(Dataset entries begins)

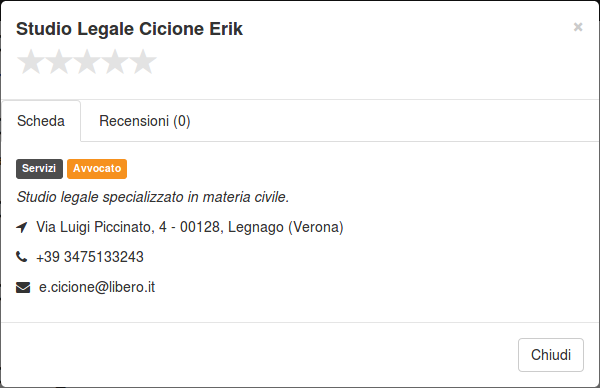600x388 pixels.
Task: Select the third rating star
Action: pos(87,61)
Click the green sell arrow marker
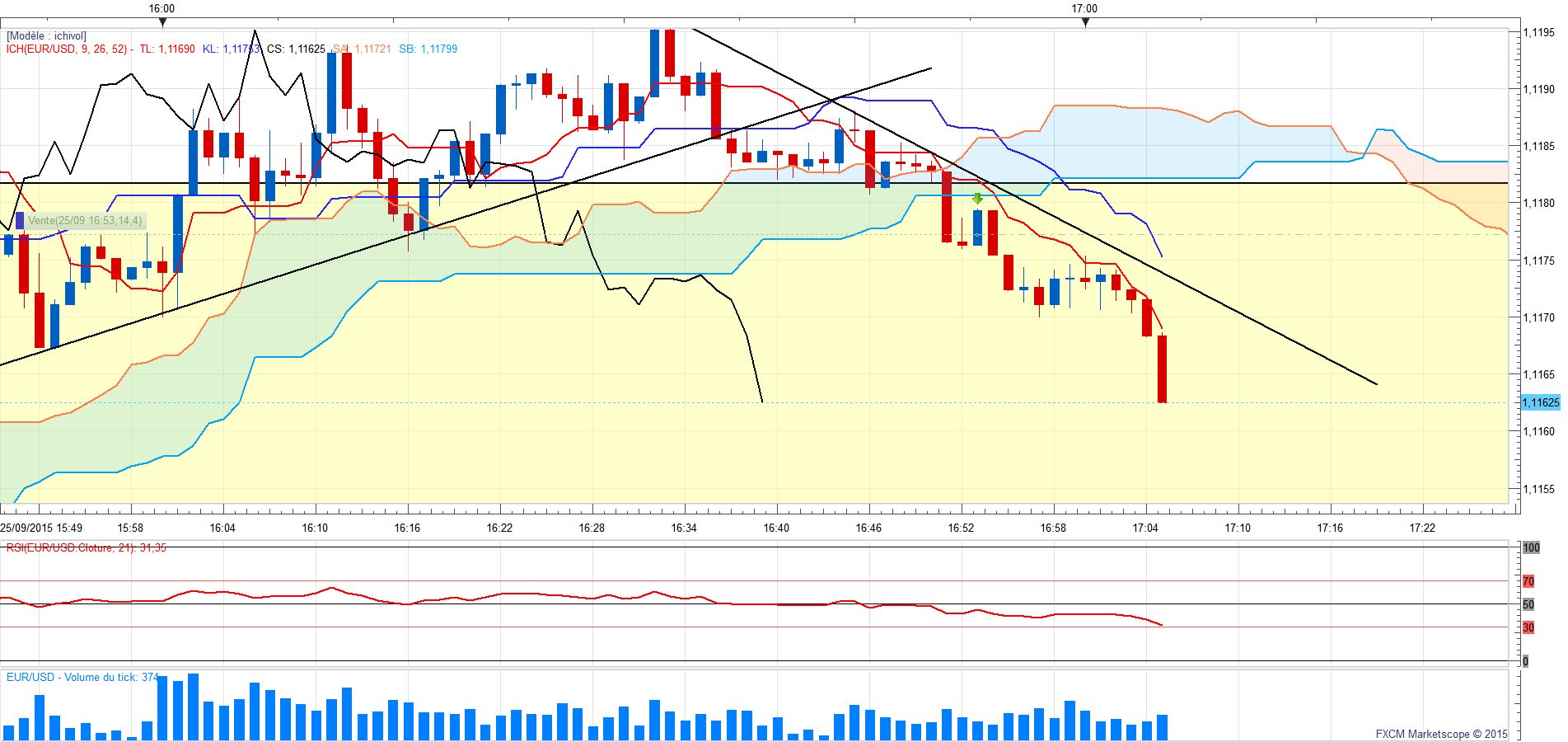This screenshot has height=742, width=1568. coord(977,199)
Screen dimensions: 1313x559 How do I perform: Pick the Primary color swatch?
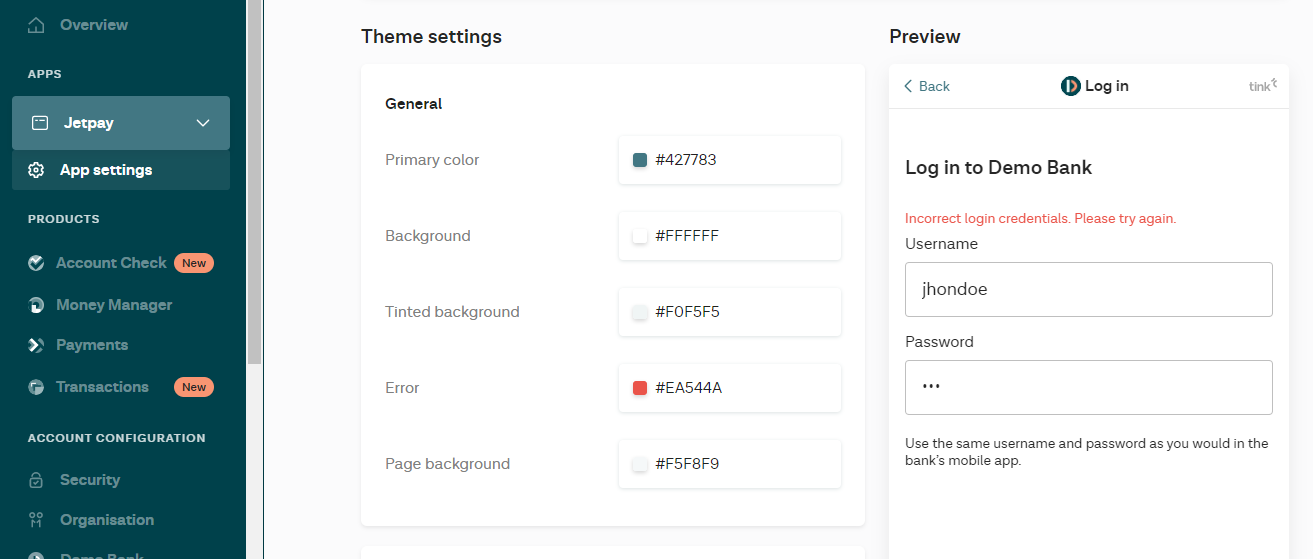click(640, 160)
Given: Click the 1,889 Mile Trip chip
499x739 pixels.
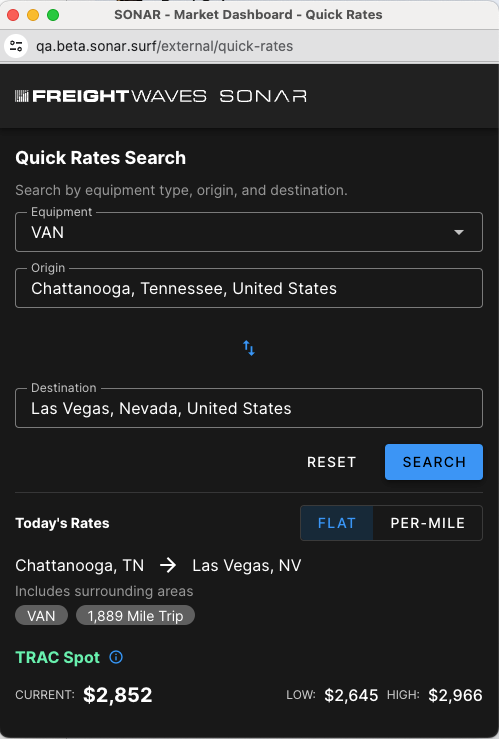Looking at the screenshot, I should coord(135,616).
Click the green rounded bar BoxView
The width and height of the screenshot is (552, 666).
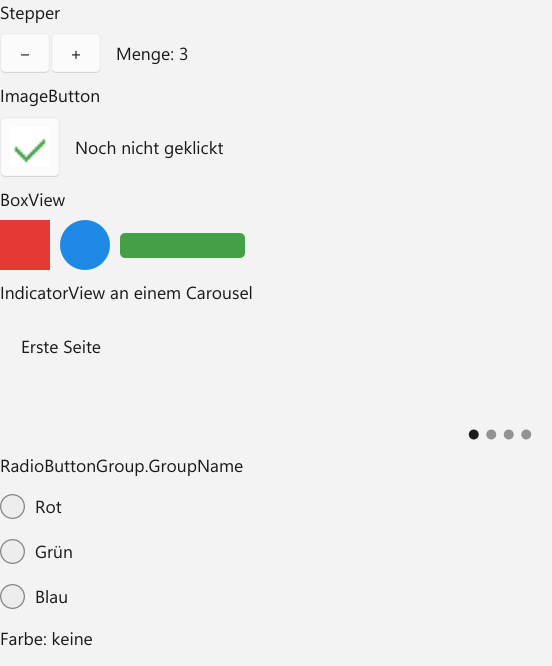tap(183, 246)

(Dataset entries ends)

* **What is required**
Set down only the lines from the one with "Screen dimensions: 1313x559" through the end of the entries, exactly as they appear, leaving out each picture.

* **Exercise solution**
Screen dimensions: 1313x559 How do I perform: Pick the Primary color swatch?
click(640, 160)
Given: Click the 1,889 Mile Trip chip
499x739 pixels.
Looking at the screenshot, I should coord(135,616).
Click the green rounded bar BoxView
The width and height of the screenshot is (552, 666).
tap(183, 246)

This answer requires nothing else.